La paciencia como ventaja competitiva
Aquí viene la paradoja que más me interesa. Cuanto más rápida es la herramienta, más valiosa es la paciencia.
Si todo el mundo puede generar contenido en segundos, el contenido rápido pierde valor. Lo que tiene valor es el contenido que requirió pensamiento. Si todo el mundo puede analizar datos al instante, el análisis rápido se commoditiza. Lo que tiene valor es la interpretación que requirió experiencia y reflexión.
La velocidad se convierte en commodity. La profundidad se convierte en diferenciador.
Darwin tardó veintitrés años. Newton necesitó dieciocho meses de soledad. Montaigne se encerró en una torre. No digo que haya que llevar las cosas al extremo. Pero sí digo que la paciencia estratégica —saber cuándo frenar, cuándo rumiar, cuándo dejar que una idea madure— es una habilidad que casi nadie cultiva y que la IA hace más valiosa, no menos.
Los que buscaban un trabajo cómodo van a descubrir que la comodidad no está en la velocidad. Está en la profundidad. En saber cosas que no se pueden buscar en Google porque requieren años de experiencia y reflexión para entenderse de verdad.
Mi regla de los tres días
He adoptado una regla personal que me está funcionando muy bien. Para cualquier decisión importante —un nuevo proyecto, un cambio de estrategia, una inversión significativa de tiempo—, me obligo a esperar tres días antes de actuar.
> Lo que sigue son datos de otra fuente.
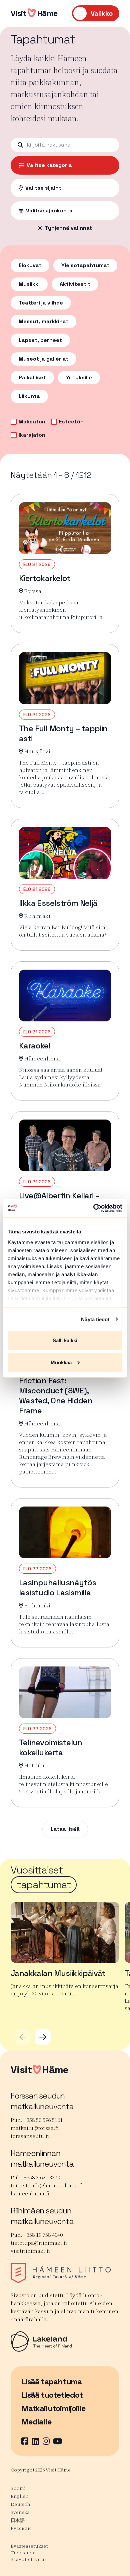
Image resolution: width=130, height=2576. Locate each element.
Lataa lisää (65, 1828)
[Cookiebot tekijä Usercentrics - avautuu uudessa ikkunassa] (93, 1208)
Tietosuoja (23, 2552)
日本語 (18, 2520)
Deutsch (20, 2504)
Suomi (18, 2488)
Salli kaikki (65, 1340)
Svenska (20, 2512)
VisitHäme (34, 13)
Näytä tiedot (95, 1319)
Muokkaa (61, 1362)
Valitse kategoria (49, 165)
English (20, 2496)
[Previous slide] (23, 2037)
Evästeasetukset (29, 2546)
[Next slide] (43, 2037)
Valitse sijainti (44, 187)
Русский (21, 2528)
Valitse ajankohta (49, 210)
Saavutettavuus (29, 2559)
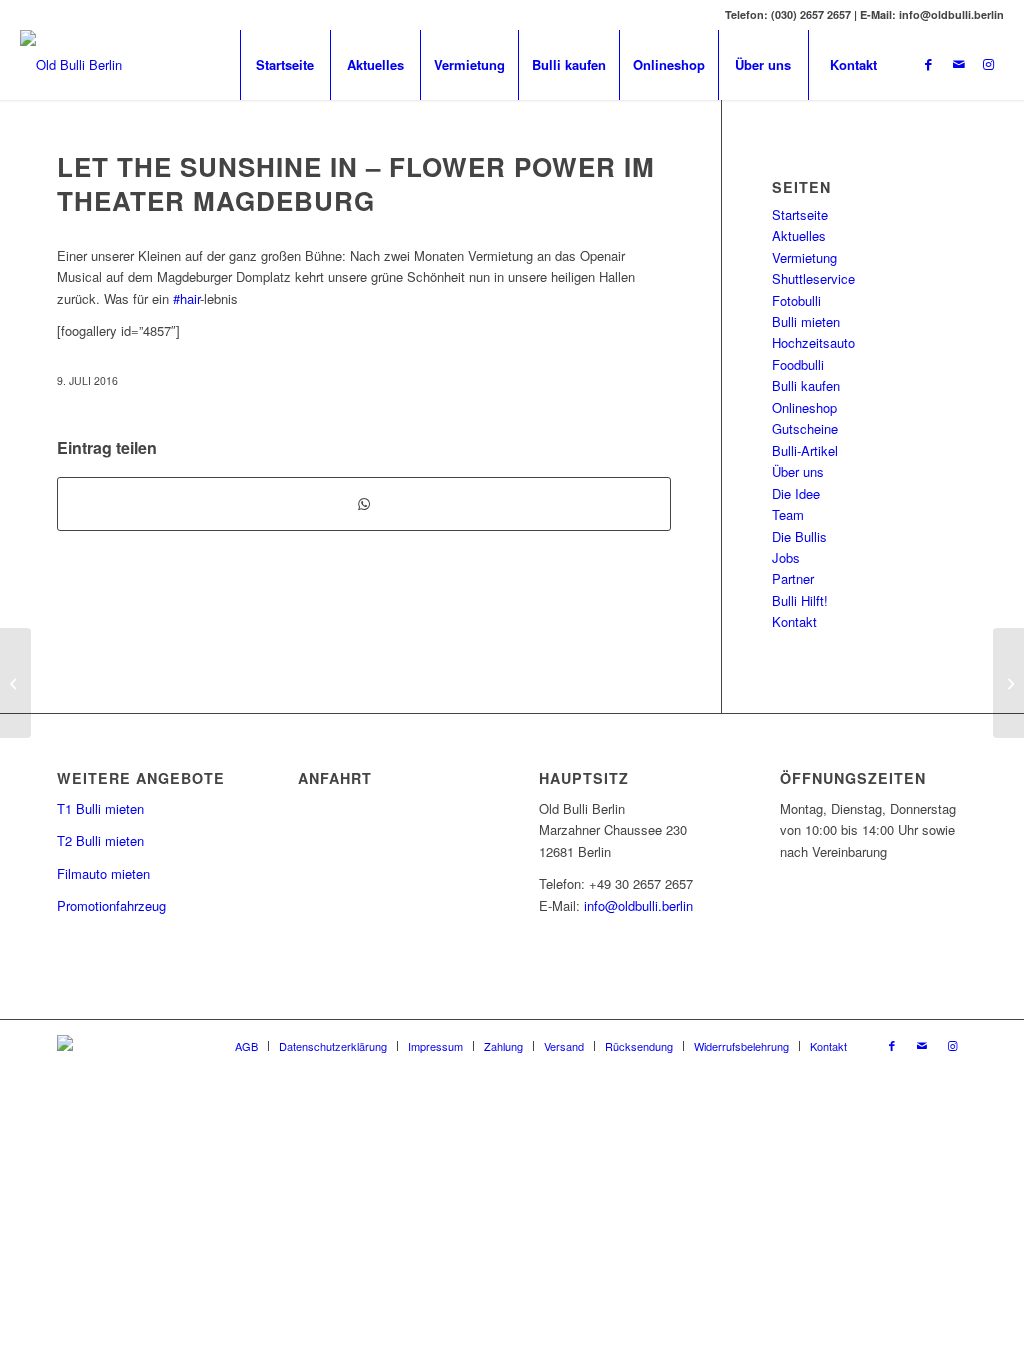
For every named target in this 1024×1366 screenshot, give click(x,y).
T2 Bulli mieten (100, 840)
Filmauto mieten (103, 873)
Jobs (786, 557)
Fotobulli (796, 300)
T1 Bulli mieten (100, 808)
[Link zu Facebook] (929, 64)
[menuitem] (285, 65)
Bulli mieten (806, 321)
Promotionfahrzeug (111, 905)
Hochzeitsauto (813, 342)
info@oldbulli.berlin (638, 905)
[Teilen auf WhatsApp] (364, 504)
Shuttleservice (813, 278)
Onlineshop (804, 407)
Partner (793, 578)
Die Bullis (799, 536)
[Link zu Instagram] (989, 64)
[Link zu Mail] (959, 64)
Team (788, 514)
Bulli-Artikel (805, 450)
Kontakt (794, 621)
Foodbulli (798, 364)
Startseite (800, 214)
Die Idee (796, 493)
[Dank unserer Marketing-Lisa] (15, 683)
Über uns (798, 471)
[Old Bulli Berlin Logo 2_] (71, 65)
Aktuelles (799, 235)
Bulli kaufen (806, 385)
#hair (186, 298)
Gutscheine (805, 428)
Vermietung (804, 257)
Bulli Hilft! (800, 600)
No tres días sin hacer nada. Tres días pensando activamente. Dándole vueltas en la ducha, durante el paseo, antes de dormir. Dejando que el subconsciente trabaje. Comentándolo con mi mujer, que tiene la virtud de hacerme preguntas que no quiero escuchar.
Al tercer día, la idea se ha decantado. Si sigue pareciendo buena, actúo. Si ha perdido brillo, la descarto. Es un filtro simple y brutalmente efectivo.
Darwin habría aprobado. Aunque probablemente me diría que tres días es precipitarse.